The Emirates’ plans to attract international medical institutions such as Mayo to Dubai Healthcare City were drawn up to reverse a long-lasting trend of patients seeking medical care abroad. The U.A.E. spends nearly $3 billion annually on sending its citizens to clinics in the U.S., Europe and elsewhere for specialist health care.

In 2009, outpatient care centre, Dubai Medical Suites (DMS), closed less than six months after its launch. Unveiled in January 2009, DMS was intended to attract foreign hospitals, which would offer visiting specialists and share the costs of funding the 20-clinic centre. But it failed to spark the interest of US and European hospitals facing a recession in their home markets. DHCC has seen 200,000 patients, mostly locals or expatriates, in three years of operation. It has offered financial breaks, such as reduced rents, to a number of clinics in a bid to help them through the economic crisis but lack of patients, high rents, and regulatory requirements have seen a number close.

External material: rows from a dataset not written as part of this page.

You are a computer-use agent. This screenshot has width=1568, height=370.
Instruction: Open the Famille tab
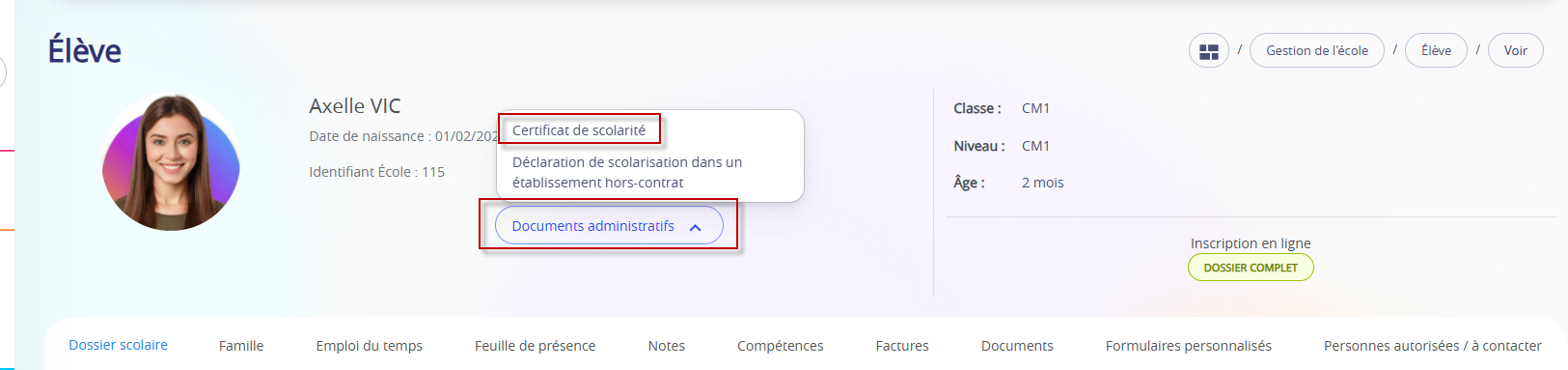click(x=241, y=346)
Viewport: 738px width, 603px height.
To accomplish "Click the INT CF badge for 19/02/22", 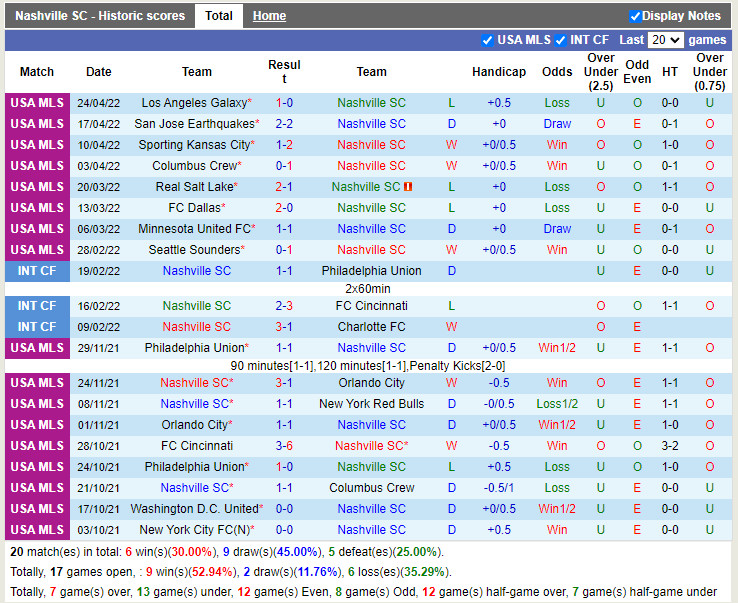I will pos(37,271).
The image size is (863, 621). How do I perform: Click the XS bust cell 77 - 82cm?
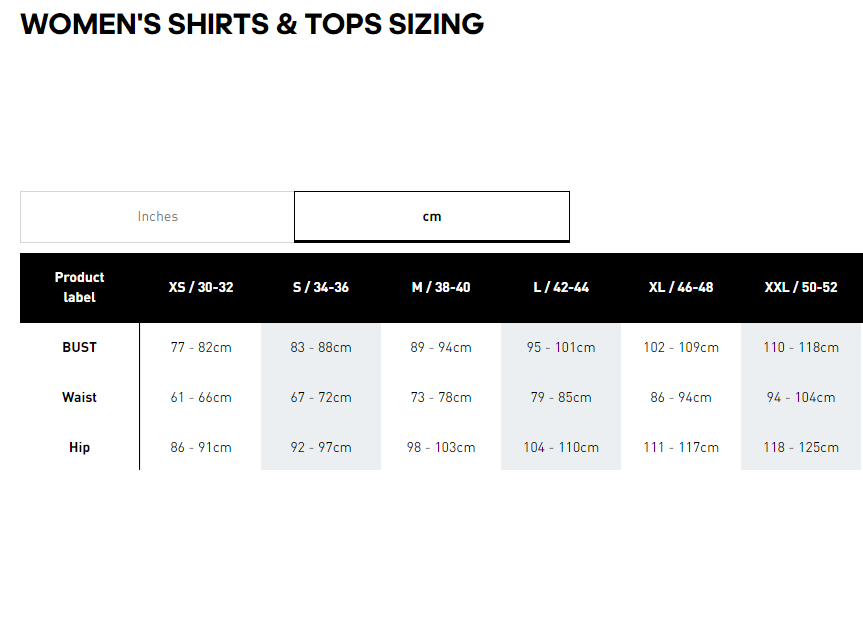(x=201, y=348)
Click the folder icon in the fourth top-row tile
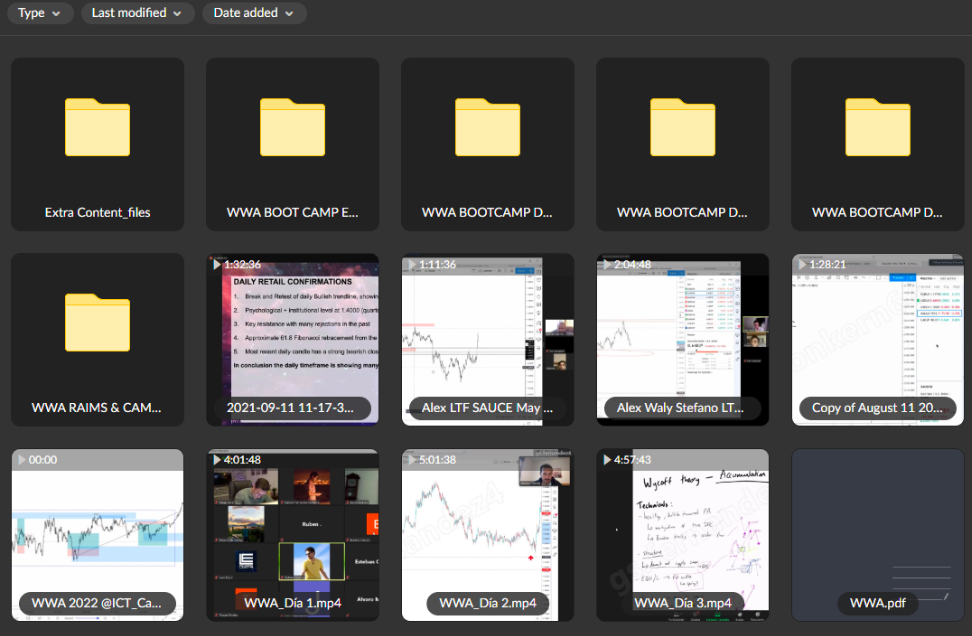The width and height of the screenshot is (972, 636). pyautogui.click(x=682, y=126)
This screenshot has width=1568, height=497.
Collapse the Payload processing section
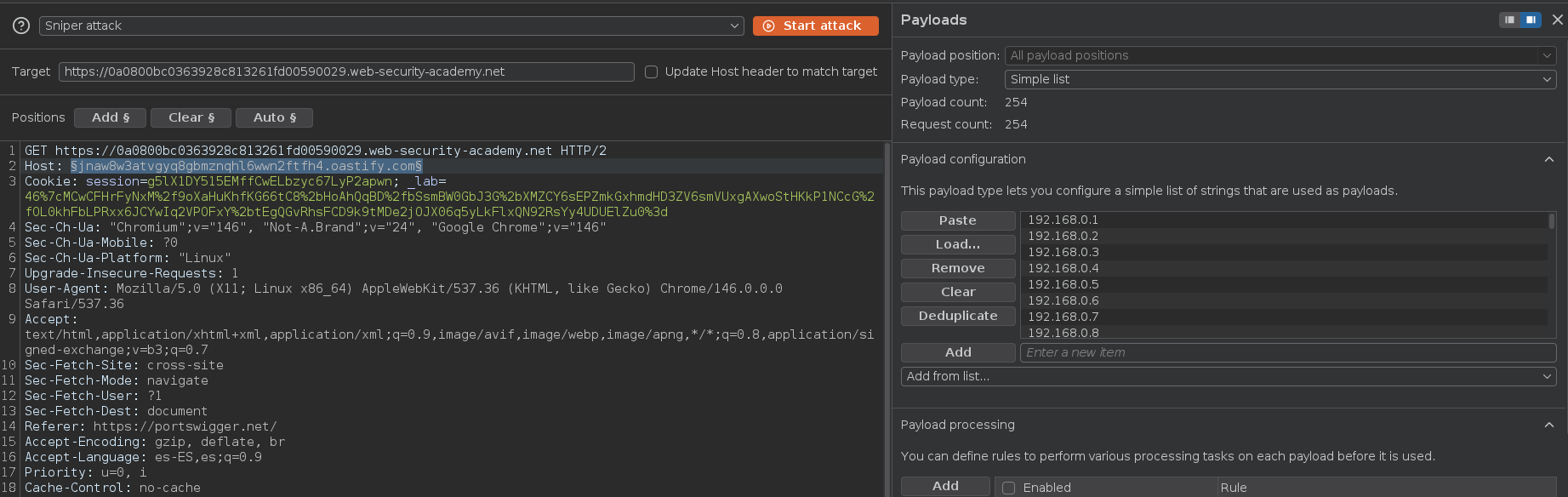pyautogui.click(x=1548, y=426)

On another part of the medical tourism equation, the cost of hotel accommodation for patients and families, Dubai has been accused of not understanding that to compete with other tourism areas, they must follow the market in offering lower prices and better packages, as the boom time of the last decade will not happen even if global recession ends. One of the UK’s biggest tour operators has warned Dubai hoteliers that unless they become more flexible with their pricing, they will continue to lose out. Glenn McCool of Tui, says,” “My message to hoteliers is reduce rates more, make your food prices cheaper and offer all-inclusive packages. Dubai is a stopover or short-break market with a lack of all-inclusive deals, high room rates and expensive food. Dubai room rates have come down by around 25-35 % compared to peak 2008 prices, but need to come down a further 50-60 %.”